Mas, el Hombre hubo de esperar hasta las postrimerías de la Edad Media para que aparecieran los primeros relojes en la Europa del siglo XIII y XIV. Posterior a las campanas medievales, cuyos sonidos habían dominado el rumor de la cotidianidad, sus duelos y alegrías, los hechos triviales y los grandes acontecimientos, en palabras de Huizinga, arribó el reloj-objeto. El dispositivo que obligará al Hombre a abandonar el pasado y con él sus preocupaciones sobre la eternidad a fin de abrazar el presente una vez por todas. Presente, motor y agente transformador que alimentará la continuidad histórico-temporal que le lanzará a la Modernidad. Presente, por supuesto, como agente de ruptura y contraste entre pasado y el ahora, ubicuo rasgo evidente en los textos de Marcela.

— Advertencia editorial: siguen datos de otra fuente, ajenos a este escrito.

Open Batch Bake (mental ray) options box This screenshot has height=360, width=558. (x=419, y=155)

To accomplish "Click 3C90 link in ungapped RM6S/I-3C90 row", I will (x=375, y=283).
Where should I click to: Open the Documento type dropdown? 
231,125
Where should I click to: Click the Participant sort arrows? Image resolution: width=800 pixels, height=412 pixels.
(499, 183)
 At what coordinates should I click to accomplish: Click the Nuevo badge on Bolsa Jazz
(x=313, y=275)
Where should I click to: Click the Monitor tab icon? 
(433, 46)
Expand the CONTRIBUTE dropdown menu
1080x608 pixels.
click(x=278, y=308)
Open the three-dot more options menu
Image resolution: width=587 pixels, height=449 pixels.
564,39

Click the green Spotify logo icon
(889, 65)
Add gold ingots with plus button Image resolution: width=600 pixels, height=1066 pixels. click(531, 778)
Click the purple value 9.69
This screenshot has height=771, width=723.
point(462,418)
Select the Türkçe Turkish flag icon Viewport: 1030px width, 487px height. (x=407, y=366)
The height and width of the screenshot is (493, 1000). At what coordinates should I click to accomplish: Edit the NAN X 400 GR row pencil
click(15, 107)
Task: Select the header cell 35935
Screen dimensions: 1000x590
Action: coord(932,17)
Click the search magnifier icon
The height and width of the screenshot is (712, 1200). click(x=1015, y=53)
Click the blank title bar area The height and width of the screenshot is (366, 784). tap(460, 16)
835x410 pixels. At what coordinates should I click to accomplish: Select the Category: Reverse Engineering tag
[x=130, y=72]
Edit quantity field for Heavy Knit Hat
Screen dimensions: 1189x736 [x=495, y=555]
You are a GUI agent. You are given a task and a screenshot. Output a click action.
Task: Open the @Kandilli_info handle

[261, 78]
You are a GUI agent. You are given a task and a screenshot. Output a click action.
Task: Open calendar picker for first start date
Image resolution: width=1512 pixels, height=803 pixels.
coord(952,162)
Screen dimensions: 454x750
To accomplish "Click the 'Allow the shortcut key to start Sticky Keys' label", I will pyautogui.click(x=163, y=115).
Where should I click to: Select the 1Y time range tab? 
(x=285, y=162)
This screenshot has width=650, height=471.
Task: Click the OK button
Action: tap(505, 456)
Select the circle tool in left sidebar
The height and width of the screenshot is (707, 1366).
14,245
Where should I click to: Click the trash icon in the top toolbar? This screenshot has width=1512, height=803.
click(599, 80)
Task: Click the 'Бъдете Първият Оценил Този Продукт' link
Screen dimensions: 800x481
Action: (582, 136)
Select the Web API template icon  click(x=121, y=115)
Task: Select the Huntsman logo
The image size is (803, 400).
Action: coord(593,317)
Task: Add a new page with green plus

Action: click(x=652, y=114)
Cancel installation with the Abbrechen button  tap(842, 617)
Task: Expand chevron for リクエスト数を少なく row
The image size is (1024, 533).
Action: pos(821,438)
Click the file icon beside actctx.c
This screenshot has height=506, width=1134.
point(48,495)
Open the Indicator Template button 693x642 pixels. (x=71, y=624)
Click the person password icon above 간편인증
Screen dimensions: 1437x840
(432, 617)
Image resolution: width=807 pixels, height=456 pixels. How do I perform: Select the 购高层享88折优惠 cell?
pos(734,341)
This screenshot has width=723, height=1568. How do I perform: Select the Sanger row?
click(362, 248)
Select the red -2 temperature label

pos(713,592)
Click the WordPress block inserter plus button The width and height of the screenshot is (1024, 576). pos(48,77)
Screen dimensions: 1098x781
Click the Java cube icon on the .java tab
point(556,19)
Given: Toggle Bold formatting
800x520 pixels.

Nuestra autora enuncia lo antes dicho con elegancia y contundencia cuando confiesa que, para ella, existen dos tiempos: el que cuenta y mide los movimientos del reloj y el viaje del calendario ―los minutos, las horas y los meses― y el que ella asume como su tiempo: “El tiempo que no podemos medir ni contar ―dice― que se viste de duendecillo o de liliputiense o de mariposa de alas doradas y que juega con el otro tiempo, se esconde entre nubecillas, aparece y desaparece escurridizo y veleidoso”.
He de concluir: la autora que hoy celebramos, a todas luces, ha viajado por los rincones del mundo desde su hogar y a través de la lectura ha vivido y sentido en la piel los efectos de la errancia y el desarraigo recordando su San Pedro de Macorís ancestral aferrada a una bandera verde de la Estrellas Orientales aun residiendo en una ciudad irrevocablemente amarilla. Esta cronista sin edad nos ha regalado una valiosísima obra que hará que las cosas perduren y felizmente no sean vencidas por las polillas. No por coincidencia ella cierra el círculo atemporal de estos textos con una nota inédita que tituló Mosquitisol, donde la evocación al origen en aquella otrora próspera provincia petromacorisana se hace espejo a fin de reflexionar.
Narrando el origen de su ciudad natal, designada como tal justo un septiembre de 1882 a partir de la aldea de pescadores “Mosquitos y Sol”, Marcela sella este libro alertándonos que, como ya ha anunciado el poeta, “…no importa el tiempo, las distancias y las ausencias; siempre seremos del lugar de donde estén nuestros recuerdos”.